Deux superbes horse-guards aux plumets blancs, hiératiques sur leurs chevaux bais, montaient une garde de pierre. Ils semblaient figés. Le nain fit la grimace en considérant le peu de place dont il disposait pour « flécher » l’un de ces géants. La visière de leur casque plongeait bas sur le nez, et le col passementé de leur uniforme s’élevait jusqu’au menton. Mais le réel obstacle au dessein du « bébé » était l’énorme jugulaire protégeant la mâchoire et la moitié des joues. Ne restaient « d’atteignables » que le nez et une partie des pommettes.

Loin de le décourager, ces problèmes accrurent la fièvre de David. Il chuchota à Victoria de faire pivoter le landau afin de le placer face à l’homme qu’il avait « élu ». Tout en opérant la manœuvre souhaitée, elle dit :

— Vous rendez-vous compte que vous allez agir devant une vingtaine de photographes en action ?

— Ce n’est pas dans notre direction qu’ils visent, répondit-il.

— Mais comme ils sont disposés en arc de cercle, vous pouvez très bien être dans le champ de l’un d’eux ! Croyez-moi, sir, vous allez commettre une imprudence.

— Conduisez-moi davantage sur la gauche ! fit-il sèchement.

Elle obtempéra à contrecœur. Ils se trouvèrent alors au milieu des badauds. Des Japonais piaillaient en se mettant en batterie, plis de frénésie à l’idée des images qu’ils allaient grappiller.

— Parfait ! déclara David. Où je suis, personne ne saurait me filmer.

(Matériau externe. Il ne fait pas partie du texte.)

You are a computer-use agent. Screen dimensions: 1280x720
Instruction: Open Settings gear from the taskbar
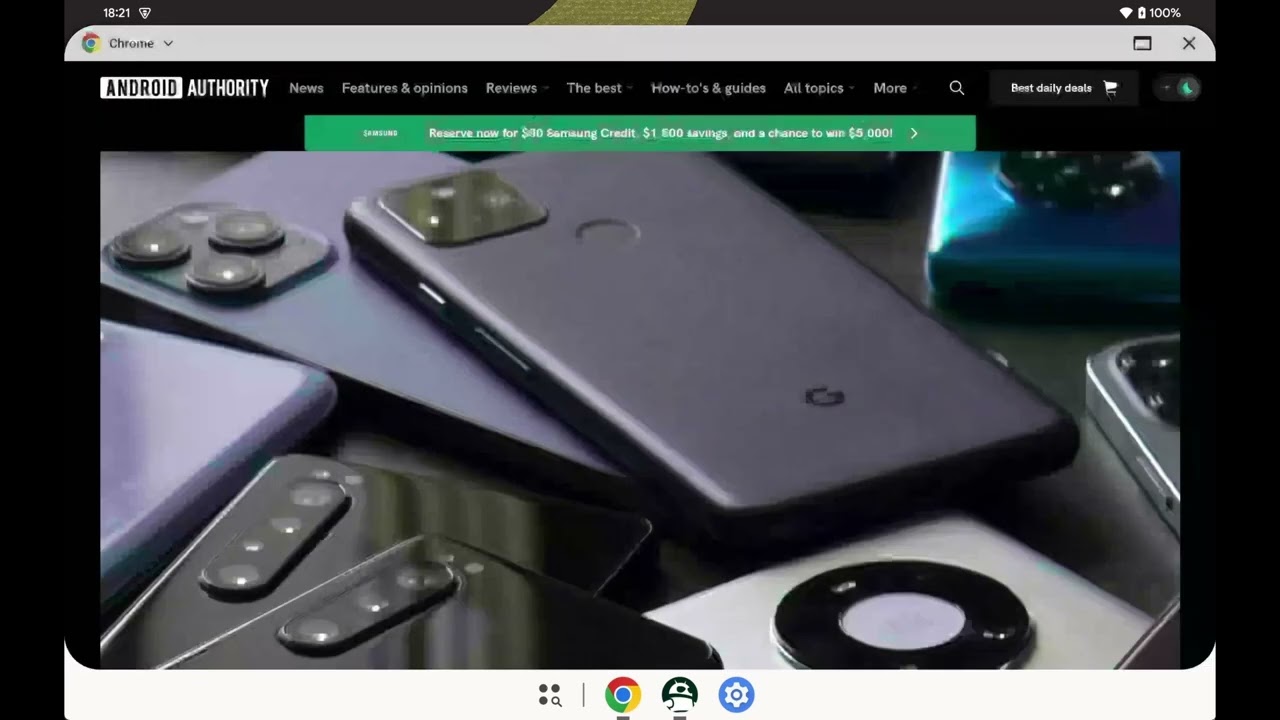click(736, 695)
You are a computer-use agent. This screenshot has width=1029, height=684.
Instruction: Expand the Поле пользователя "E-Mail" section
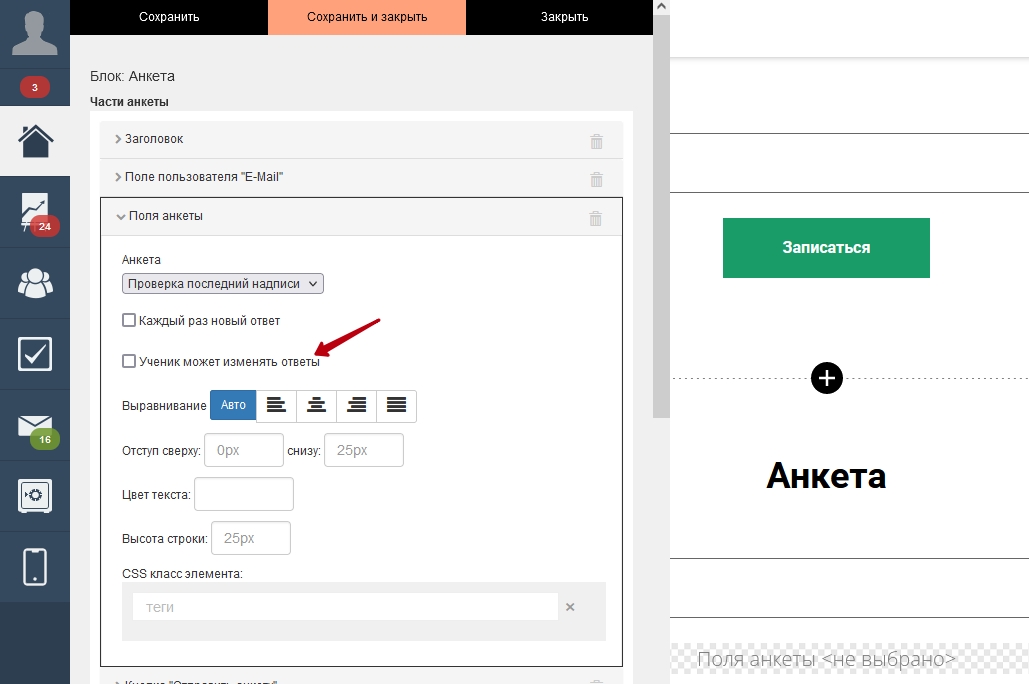tap(204, 177)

Il assura son assise ; ses jambes disposées en tailleur lui gardaient le buste droit.

Comme il approchait de sa bouche l’embout de la sarbacane, il accrocha le regard du horse-guard. Cela lui rappela la dame qu’il avait « ciblée » naguère dans Hyde Park L’impressionnant militaire, d’airain sous son uniforme somptueux, ne devait pas très bien le distinguer dans l’ombre de la capote bleue… Son regard impénétrable le captait avec une Indifférence marmoréenne. David visa avec minutie, un œil clos, pétrifié par la volonté de ne pas le manquer. Ses joues se gonflèrent et il cracha son souffle plus qu’il ne le libéra.

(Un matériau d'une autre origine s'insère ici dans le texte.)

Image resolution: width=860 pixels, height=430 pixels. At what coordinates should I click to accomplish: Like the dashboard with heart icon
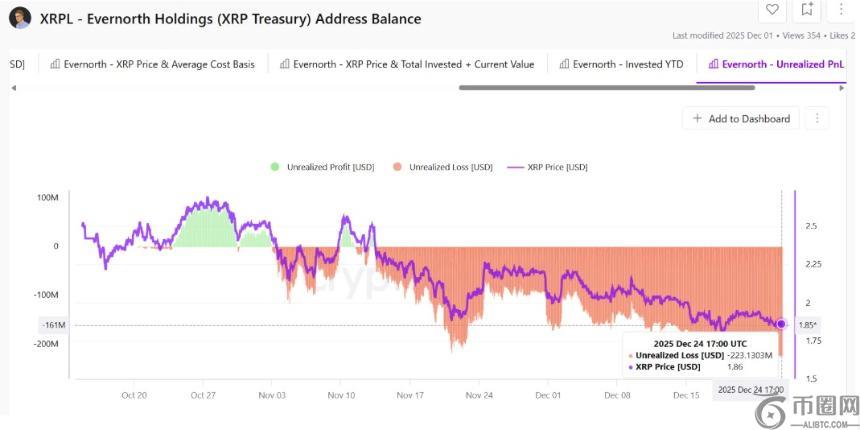[x=772, y=10]
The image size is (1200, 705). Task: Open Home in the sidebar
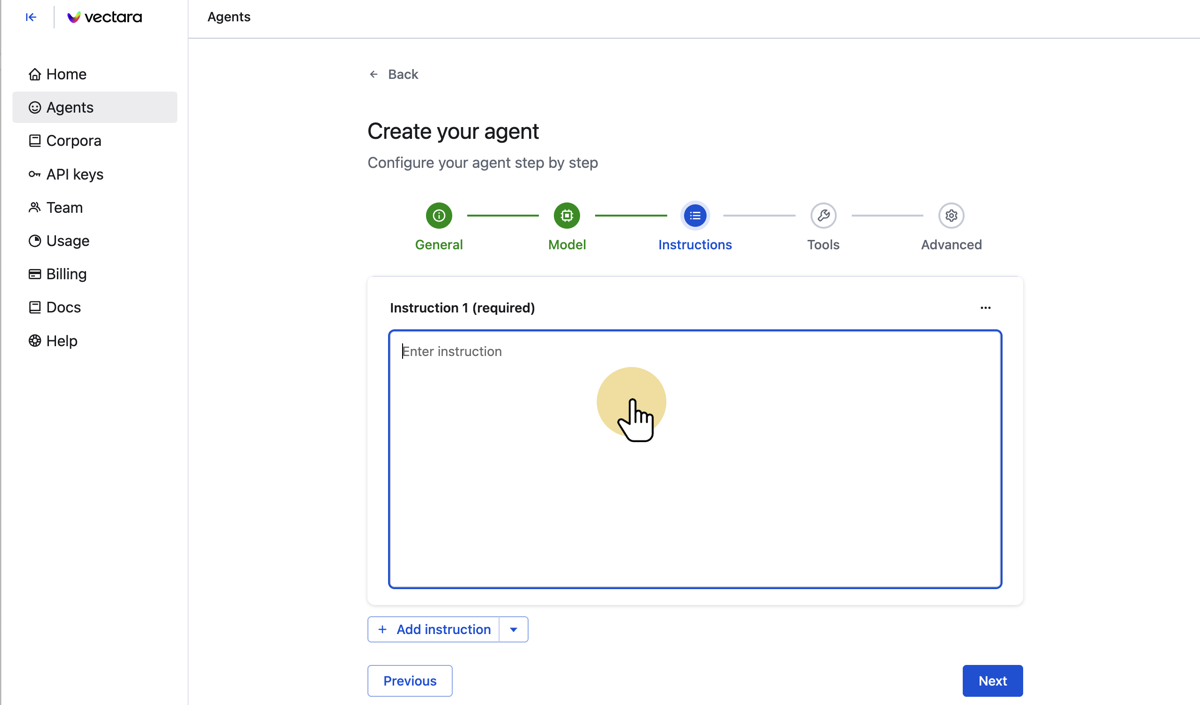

Il vit le garde porter une main gantée de blanc à sa joue.

Elle balaya la fléchette qui disparut. L’homme reprit sa posture de statue équestre. Sans doute avait-il cru à l’assaut d’un insecte ?

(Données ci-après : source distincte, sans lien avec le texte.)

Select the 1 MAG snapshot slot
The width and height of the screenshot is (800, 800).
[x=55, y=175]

— Partons ! chuchota sir David.

Docile, elle se recula, puis fit pivoter la voiture. Au moment où elle la dégageait du cercle des badauds, un cri s’éleva de la foule. Le horse-guard venait de s’affaisser sur sa monture. Il glissa en arrière. Son cheval, déconcerté, se prit à danser sur place.

Miss Victoria commença de s’éloigner lentement, faisant montre d’un flegme absolu. Des exclamations partaient de l’assistance. Un militaire qui se tenait sous le porche voisin s’époumonait dans un sifflet.

Sir David coula prestement la sarbacane dans la poche latérale du landau et s’enfouit sous son édredon. Sa cachette lui paraissait inexpugnable.